DNA: Bryan Adams and Bob Dylan with a pinch of Roxy Music in the 80s
Do you have an album you enjoy more for the atmosphere it provides than its individual songs? Yeah . . . I do, too. One of those albums is The War on Drugs‘ “Lost In The Dream.” It’s an album from 2014, but I am reviewing this album like it’s a new release because, in my world, The War on Drugs is not on enough peoples’ radar.
This album is atmospheric. The sound and songs are dreamy and beautiful. Adam Granduciel’s vocals are lazy, perhaps borrowing unintentionally from Bob Dylan and Bryan Adams. Each individual song is a work of art. The most impressive facet of the album is that the band fits together all the pieces of art into a unified masterpiece.
I’m a lyrics man in most instances; The War on Drugs is not one of them. I don’t think I can recite you any lyrics to this album, and perhaps I’m missing out. The music and song composition is what brings me back to this album again and again. The album starts with “Under The Pressure,” a near nine-minute collage of jangly guitars, keyboards, and muted but deliberate vocals. “An Ocean In Between The Waves” is my favorite song on the album. It combines a driving bass line, dreamy guitars, and vocals sound authentic to the mood of the song. “Eyes to The Wind,” “Disappearing,” and “In Reverse” provide additional texture to this abstract piece of art.

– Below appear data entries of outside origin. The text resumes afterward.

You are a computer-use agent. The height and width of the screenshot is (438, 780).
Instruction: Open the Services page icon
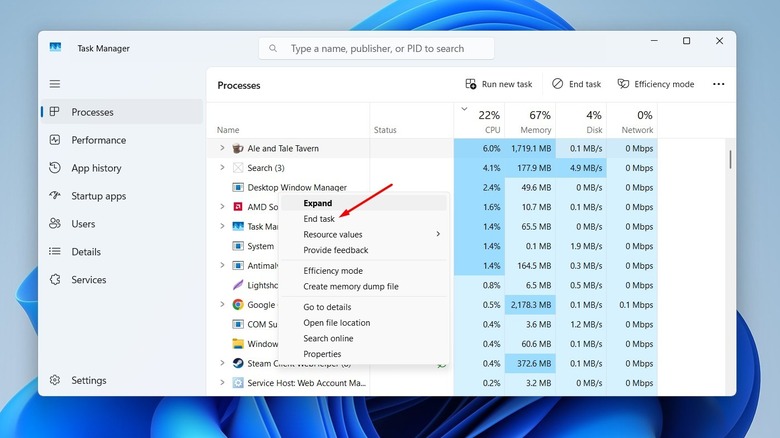(55, 280)
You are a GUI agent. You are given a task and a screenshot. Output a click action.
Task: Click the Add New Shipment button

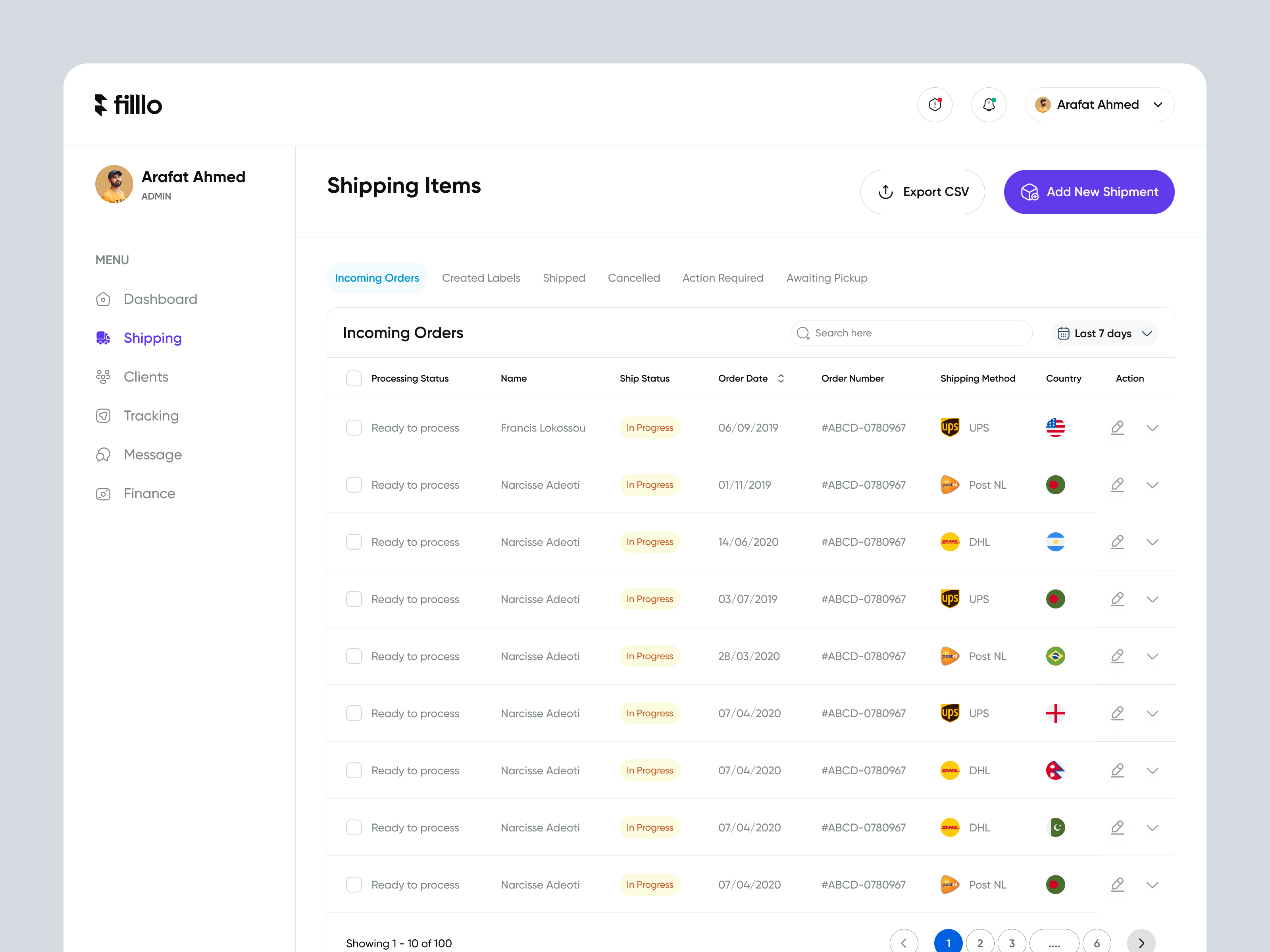pyautogui.click(x=1089, y=192)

I absolutely love this album. From working through the band’s discography backwards, it sounds like “Lost In The Dream” is the band’s finest work to date. Promise me you will listen to this album a few times before passing judgment. By the second play, you will planning your next road trip with this album as your soundtrack.
On a scale of Brian Ralph Johnson (“Forget It”) to John Bender (“Get It”), “Lost In The Dream” is John Bender 9 (“Get It”).